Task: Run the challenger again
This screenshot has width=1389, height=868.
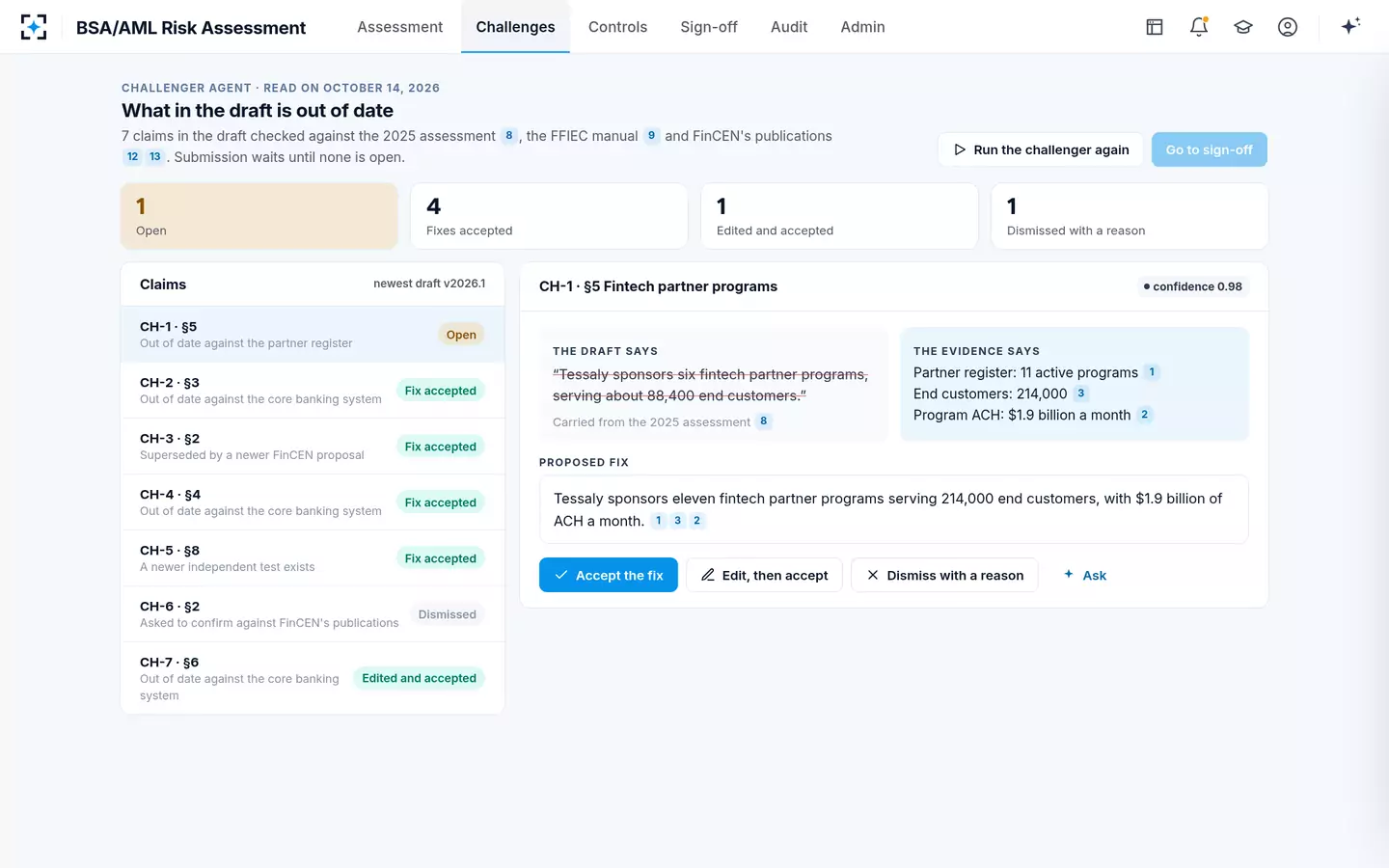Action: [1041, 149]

========================

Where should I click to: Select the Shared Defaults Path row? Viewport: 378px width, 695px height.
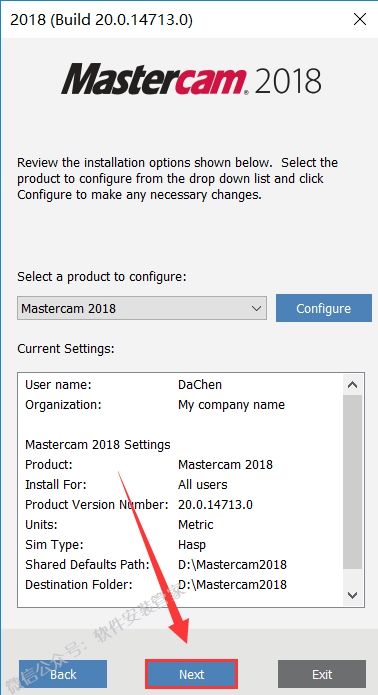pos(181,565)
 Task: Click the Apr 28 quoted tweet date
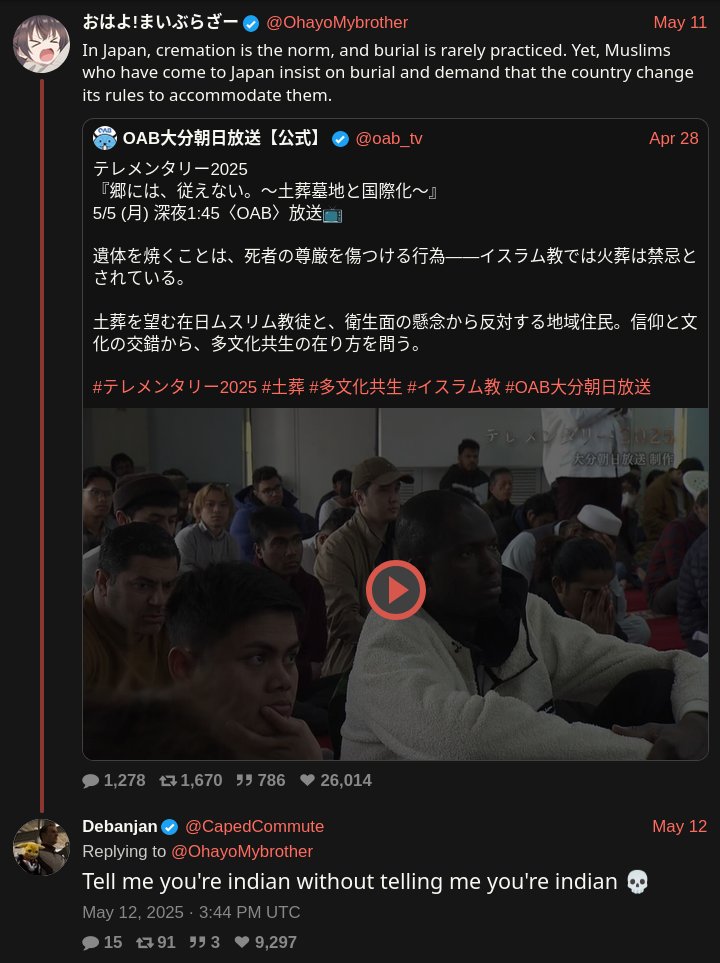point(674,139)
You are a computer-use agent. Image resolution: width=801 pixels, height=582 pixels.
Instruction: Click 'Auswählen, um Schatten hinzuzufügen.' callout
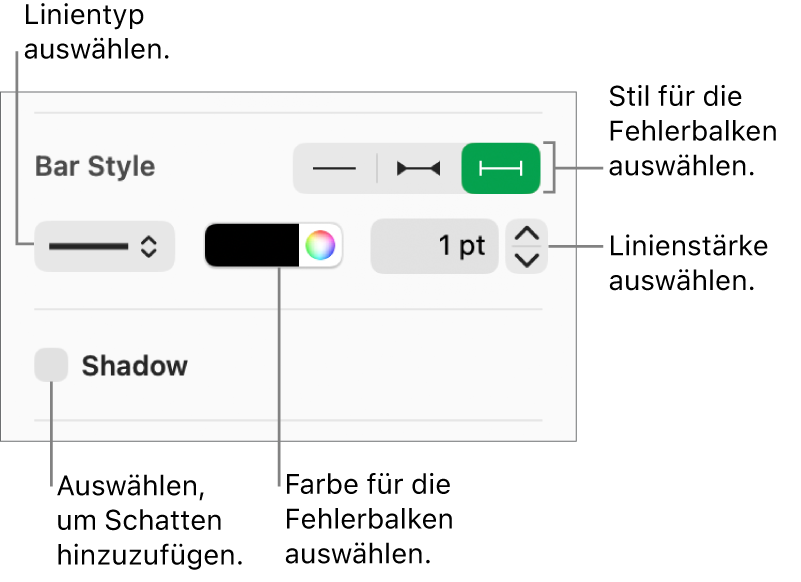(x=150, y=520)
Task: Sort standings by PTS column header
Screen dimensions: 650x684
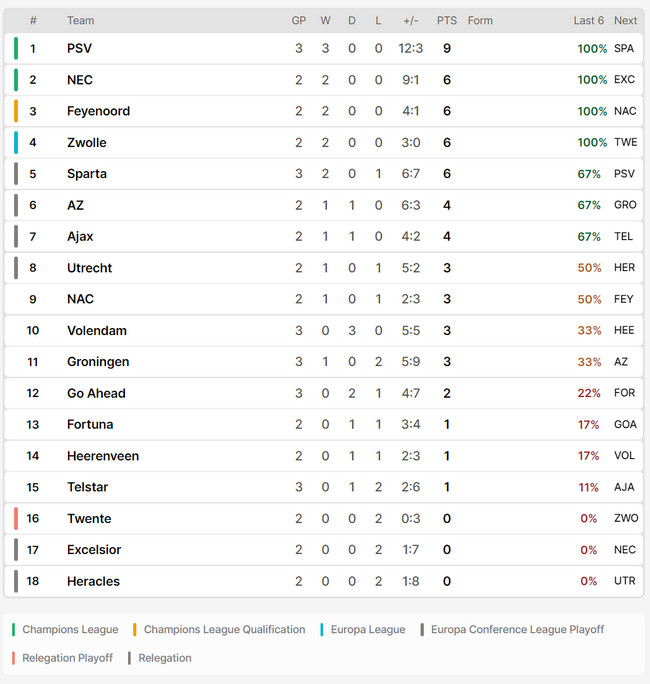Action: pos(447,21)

========================

* **Work to be completed**
Copy the rows verbatim, starting at the line with "Task: Sort standings by PTS column header" and ending with the line with "Action: pos(447,21)", both included. Omit the pictures from your answer.

* **Complete response**
Task: Sort standings by PTS column header
Screen dimensions: 650x684
Action: pos(447,21)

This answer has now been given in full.